Because the tooltip provider only deals with **DOM elements**, you can freely render React, Vue or Svelte components and pass their root node to the provider.
### React
::iframe{src="https://stackblitz.com/github/Milkdown/examples/tree/main/react-tooltip"}
The React example shows how to:
1. Create a React component (`<SelectionTooltip/>`).
2. Render it into a portal and give the root HTML element to `TooltipProvider`.
3. Re-use React state/hooks while Milkdown takes care of positioning.
### Vue
::iframe{src="https://stackblitz.com/github/Milkdown/examples/tree/main/vue-tooltip"}
The Vue example follows the same pattern with `defineComponent` and `teleport`.
## 4. Real-world Examples
---
### 4-1. Link Tooltip (_@milkdown/component/link-tooltip_)
The [link tooltip](https://github.com/Milkdown/milkdown/tree/main/packages/components/src/link-tooltip) demonstrates how to:
- Maintain UI **state** (`preview` vs `edit`) in ctx slices.
- Communicate with the editor through an **API slice** (add / edit / remove links).
- Render framework-agnostic UI inside a tooltip provider.

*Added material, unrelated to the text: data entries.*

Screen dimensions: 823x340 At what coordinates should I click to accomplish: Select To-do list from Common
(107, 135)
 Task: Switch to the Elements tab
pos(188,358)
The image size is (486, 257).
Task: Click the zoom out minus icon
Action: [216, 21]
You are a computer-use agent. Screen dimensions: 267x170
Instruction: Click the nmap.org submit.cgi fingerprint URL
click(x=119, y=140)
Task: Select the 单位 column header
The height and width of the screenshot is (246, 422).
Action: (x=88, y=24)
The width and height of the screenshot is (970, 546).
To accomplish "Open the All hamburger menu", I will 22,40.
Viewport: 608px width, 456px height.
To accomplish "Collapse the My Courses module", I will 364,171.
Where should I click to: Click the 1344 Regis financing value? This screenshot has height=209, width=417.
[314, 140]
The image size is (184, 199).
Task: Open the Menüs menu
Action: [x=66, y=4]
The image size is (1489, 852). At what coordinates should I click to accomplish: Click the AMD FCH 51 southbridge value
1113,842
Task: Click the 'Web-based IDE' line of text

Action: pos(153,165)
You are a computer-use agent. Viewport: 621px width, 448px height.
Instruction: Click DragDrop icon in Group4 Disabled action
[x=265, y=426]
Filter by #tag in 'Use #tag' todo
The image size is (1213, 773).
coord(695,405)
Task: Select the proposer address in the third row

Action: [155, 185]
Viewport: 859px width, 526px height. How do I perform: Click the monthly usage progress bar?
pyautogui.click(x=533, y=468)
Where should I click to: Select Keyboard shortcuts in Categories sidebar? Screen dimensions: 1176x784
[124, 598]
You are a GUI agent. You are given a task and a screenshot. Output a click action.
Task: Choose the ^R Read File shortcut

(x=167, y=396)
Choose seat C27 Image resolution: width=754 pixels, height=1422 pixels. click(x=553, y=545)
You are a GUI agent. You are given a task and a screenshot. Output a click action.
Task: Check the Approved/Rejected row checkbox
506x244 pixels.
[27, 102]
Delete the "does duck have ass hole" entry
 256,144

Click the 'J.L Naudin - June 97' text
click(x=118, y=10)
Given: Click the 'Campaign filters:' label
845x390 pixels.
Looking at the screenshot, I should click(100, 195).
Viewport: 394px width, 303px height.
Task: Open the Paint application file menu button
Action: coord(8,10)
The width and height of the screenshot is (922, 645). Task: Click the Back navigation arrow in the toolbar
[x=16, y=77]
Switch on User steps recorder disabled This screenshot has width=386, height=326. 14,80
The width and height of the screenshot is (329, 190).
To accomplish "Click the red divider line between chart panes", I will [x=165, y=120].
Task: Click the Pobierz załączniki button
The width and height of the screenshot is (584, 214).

Have a look at the files below to see those techniques in action:
```text
packages/components/src/link-tooltip/
├── slices.ts # state & API slices
├── tooltips.ts # preview & edit providers
└── component.tsx # (framework examples)
```
### 4-2. Toolbar Feature (_@milkdown/crepe/feature/toolbar_)
The toolbar in the [crepe](https://github.com/Milkdown/milkdown/tree/main/packages/crepe) package pushes the idea further by:
- Using multiple tooltip instances (one per button group).
- Rendering the UI with Vue _inside_ the provider.
- Sharing configuration via ctx slices so that every button is extensible by third-party plugins.
You can browse the implementation starting from
```text
packages/crepe/src/feature/toolbar/component.tsx
```
## 5. Summary & Next Steps
---
- `@milkdown/plugin-tooltip` offers **just enough** abstraction: positioning & lifecycle.
- Everything else **state, styling, framework integration** is totally up to you.
Try to customise one of the examples above, then ship your own tooltip-powered features 🤟.